N° RG 24/00340 – N° Portalis DBXU-W-B7I-H2DW – ordonnance du 13 novembre 2024
Se plaignant que les plantations de la parcelle de Madame [I] [P] empiétaient sur son terrain et que, malgré une mise en demeure adressée le 6 juillet 2024 cette dernière n’y avait pas remédié, Madame [G] [T] a, par acte du 9 août 2024, fait assigner Madame [I] [P] devant le président de ce tribunal, statuant en référé.

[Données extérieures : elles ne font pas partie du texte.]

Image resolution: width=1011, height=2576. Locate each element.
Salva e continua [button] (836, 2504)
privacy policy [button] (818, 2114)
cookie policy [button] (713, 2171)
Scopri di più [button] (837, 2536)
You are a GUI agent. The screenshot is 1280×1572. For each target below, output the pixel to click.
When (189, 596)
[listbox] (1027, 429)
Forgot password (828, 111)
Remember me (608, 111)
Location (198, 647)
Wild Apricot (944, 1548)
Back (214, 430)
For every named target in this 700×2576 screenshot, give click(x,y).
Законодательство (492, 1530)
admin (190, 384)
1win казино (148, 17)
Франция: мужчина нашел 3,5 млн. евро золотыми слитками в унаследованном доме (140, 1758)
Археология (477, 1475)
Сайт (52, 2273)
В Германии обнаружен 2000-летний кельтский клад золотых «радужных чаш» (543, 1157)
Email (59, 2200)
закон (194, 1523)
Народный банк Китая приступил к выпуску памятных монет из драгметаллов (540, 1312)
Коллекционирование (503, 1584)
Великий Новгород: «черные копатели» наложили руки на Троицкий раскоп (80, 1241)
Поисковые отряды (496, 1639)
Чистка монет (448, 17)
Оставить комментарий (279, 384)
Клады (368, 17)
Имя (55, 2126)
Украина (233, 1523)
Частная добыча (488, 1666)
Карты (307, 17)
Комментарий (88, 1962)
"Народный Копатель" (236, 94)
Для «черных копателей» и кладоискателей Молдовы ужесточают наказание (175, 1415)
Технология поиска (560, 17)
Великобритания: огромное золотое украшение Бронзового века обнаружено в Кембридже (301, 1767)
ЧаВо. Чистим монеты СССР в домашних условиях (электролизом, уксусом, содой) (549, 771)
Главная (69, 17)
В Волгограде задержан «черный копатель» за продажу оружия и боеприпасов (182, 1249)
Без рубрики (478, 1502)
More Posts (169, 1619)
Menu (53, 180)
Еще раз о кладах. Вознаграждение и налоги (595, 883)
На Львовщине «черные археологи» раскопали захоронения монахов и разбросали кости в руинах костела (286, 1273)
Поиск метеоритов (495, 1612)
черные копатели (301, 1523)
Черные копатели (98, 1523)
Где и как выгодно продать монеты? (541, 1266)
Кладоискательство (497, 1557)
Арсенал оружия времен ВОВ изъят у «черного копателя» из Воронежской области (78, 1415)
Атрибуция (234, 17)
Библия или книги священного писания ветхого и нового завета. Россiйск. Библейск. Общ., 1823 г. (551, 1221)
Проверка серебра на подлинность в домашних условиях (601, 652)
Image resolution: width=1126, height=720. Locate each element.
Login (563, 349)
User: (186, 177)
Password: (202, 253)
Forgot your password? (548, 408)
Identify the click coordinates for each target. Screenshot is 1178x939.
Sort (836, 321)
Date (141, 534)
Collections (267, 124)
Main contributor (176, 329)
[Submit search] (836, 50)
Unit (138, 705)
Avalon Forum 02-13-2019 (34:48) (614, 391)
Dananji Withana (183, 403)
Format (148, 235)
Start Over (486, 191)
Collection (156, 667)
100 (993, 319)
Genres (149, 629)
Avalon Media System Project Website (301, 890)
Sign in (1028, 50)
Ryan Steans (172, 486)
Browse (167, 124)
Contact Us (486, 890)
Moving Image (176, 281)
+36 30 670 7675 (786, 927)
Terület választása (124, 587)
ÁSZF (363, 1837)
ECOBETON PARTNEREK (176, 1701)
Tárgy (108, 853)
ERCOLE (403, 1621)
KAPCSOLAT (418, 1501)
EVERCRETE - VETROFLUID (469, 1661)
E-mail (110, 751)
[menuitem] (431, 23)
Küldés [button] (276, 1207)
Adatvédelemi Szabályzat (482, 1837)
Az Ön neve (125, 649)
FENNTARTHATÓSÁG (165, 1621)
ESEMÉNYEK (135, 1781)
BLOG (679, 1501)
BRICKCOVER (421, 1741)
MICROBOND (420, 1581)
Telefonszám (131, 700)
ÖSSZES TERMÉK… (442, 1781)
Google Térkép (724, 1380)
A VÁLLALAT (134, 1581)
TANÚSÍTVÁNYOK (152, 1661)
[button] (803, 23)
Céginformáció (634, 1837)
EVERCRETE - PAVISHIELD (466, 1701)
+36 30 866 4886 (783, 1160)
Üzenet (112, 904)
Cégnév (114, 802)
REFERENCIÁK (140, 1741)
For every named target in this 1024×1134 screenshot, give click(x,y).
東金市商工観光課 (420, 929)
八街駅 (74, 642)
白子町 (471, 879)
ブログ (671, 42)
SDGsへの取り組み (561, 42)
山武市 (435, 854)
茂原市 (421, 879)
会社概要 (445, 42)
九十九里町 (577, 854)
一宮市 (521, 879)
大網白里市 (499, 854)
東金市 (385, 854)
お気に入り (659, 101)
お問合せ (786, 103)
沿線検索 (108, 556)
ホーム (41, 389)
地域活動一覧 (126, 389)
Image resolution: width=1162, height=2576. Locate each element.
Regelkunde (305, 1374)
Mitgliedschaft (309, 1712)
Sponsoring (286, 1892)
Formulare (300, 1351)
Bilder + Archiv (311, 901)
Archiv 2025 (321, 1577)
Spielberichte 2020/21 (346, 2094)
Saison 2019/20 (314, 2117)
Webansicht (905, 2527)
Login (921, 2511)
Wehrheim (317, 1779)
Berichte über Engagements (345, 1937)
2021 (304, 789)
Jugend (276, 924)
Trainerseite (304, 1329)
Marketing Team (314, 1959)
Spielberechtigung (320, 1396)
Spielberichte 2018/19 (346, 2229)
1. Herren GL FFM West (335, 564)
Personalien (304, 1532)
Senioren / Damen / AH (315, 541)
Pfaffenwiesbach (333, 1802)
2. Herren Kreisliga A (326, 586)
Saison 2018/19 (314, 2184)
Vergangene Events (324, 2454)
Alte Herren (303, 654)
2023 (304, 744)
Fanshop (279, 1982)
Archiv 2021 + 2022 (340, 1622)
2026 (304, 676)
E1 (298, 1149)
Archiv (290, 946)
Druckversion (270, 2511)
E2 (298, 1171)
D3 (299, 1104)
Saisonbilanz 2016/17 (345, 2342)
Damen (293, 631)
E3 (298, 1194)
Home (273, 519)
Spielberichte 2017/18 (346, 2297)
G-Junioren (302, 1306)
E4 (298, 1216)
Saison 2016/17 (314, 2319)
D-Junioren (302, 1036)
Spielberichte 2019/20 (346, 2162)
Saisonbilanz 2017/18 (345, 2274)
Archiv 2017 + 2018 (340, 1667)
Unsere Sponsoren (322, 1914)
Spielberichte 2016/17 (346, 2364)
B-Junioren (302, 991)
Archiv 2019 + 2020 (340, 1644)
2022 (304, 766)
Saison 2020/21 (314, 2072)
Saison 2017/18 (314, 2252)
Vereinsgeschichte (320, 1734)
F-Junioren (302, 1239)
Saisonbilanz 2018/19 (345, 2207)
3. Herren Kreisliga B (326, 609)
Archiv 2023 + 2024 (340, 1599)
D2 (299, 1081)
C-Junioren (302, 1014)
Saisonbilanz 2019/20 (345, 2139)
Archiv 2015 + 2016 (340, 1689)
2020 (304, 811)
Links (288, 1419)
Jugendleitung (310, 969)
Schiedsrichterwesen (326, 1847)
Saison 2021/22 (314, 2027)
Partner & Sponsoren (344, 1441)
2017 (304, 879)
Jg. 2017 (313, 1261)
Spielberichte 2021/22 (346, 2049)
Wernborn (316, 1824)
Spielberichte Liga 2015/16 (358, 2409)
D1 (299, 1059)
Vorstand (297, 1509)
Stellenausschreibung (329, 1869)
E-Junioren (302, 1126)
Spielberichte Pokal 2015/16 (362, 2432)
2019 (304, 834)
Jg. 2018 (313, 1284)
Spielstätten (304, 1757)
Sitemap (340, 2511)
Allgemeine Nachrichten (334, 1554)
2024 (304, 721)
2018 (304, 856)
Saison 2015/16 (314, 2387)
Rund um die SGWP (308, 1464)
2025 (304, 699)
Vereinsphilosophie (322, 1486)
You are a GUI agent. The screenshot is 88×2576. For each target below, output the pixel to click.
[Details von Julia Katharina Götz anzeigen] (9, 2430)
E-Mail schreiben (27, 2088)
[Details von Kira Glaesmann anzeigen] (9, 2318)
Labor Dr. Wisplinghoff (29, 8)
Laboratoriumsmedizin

Dans ses dernières conclusions, signifiées électroniquement le 24 septembre 2024, elle demande de :
déclarer recevable et bien-fondée son action ;condamner [I] [P] à exécuter les travaux de remise en état de sa parcelle cadastrée D211, par l’élagage, débroussaillage, l’enlèvement de déchets sur le terrain et sur les fonds voisins, sous astreinte financière de 100 euros par jour de retard, à l’expiration d’un délai de deux jours après la signification de la décision à intervenir ;condamner [I] [P] à lui payer la somme de 2 000 euros à titre de provision, en réparation de son préjudice moral ;condamner [I] [P] à lui payer la somme de 1 000 euros en application des dispositions de l’article 700 du code de procédure civile ;débouter [I] [P] de sa demande indemnitaire au titre du préjudice moral ;débouter [I] [P] de sa demande indemnitaire au titre de l’article 700 du code de procédure civile ;débouter [I] [P] de toutes ses demandes plus amples ou contraires ;condamner [I] [P] aux dépens ;ordonner l’exécution provisoire.
Elle fait valoir que :
Sur la recevabilité de l’action,
celle-ci se fonde sur le risque d’incendie du fait non entretien des parcelles de Madame [P] et non sur un trouble anormal de voisinage ;s’il devait être jugé qu’une conciliation préalable est nécessaire, elle produit tous les éléments démontrant qu’à l’occasion d’une précédente procédure, une tentative de conciliation a été mise en place antérieurement, deux procès-verbaux de non conciliation ayant été établis dont l’un a trait sur les difficultés de non entretien des parcelles entre les parties;Sur la demande de remise en état,
l’état de la parcelle de [I] [P] constitue dès lors un trouble manifestement illicite ;il ressort du procès-verbal de commissaire de justice du 20 juin 2024 que la parcelle de [I] [P] est en friche et non entretenue, que des végétaux avancent sur sa parcelle et font s’affaisser la barrière ce qui démontre que cette dernière ne respecte pas les obligations générales de sécurité ou de salubrité publique qui s’imposent à elle créant un risque de propagation d’incendie d’autant qu’il s’agit d’une parcelle inhabitée ;cet incendie pourrait endommager à la fois son château, mais également l’église d’Aptot, monument répertorié à l’observatoire du patrimoine religieux ;Sur la demande de provision,
elle justifie d’un préjudice moral la situation perdurant depuis très longtemps, ayant nécessité l’établissement d’un procès-verbal de constat de commissaire de justice;la demande de provision est également justifiée en raison des procédures antérieures intentées à son égard par [I] [P] ;
Dans ses dernières conclusions signifiées électroniquement le 24 septembre 2024, Madame [I] [P] demande au président de ce tribunal, statuant en référé, de :
A titre principal,
déclarer [N] [G] [T] irrecevable en ses demandes ;A titre subsidiaire,
débouter [N] [G] [T] de l’ensemble de ses demandes, fins et conclusions ;En tout état de cause,
condamner [N] [G] [T] à lui payer la somme de 1 000 euros de dommages-intérêts à titre provisionnel en raison du préjudice moral subi ;condamner [N] [G] [T] à payer à Maître Carine DESROLLES la somme de 1 000 euros sur le fondement de l’article 37 de la loi du 10 juillet 1991 ;condamner [N] [G] [T] aux dépens.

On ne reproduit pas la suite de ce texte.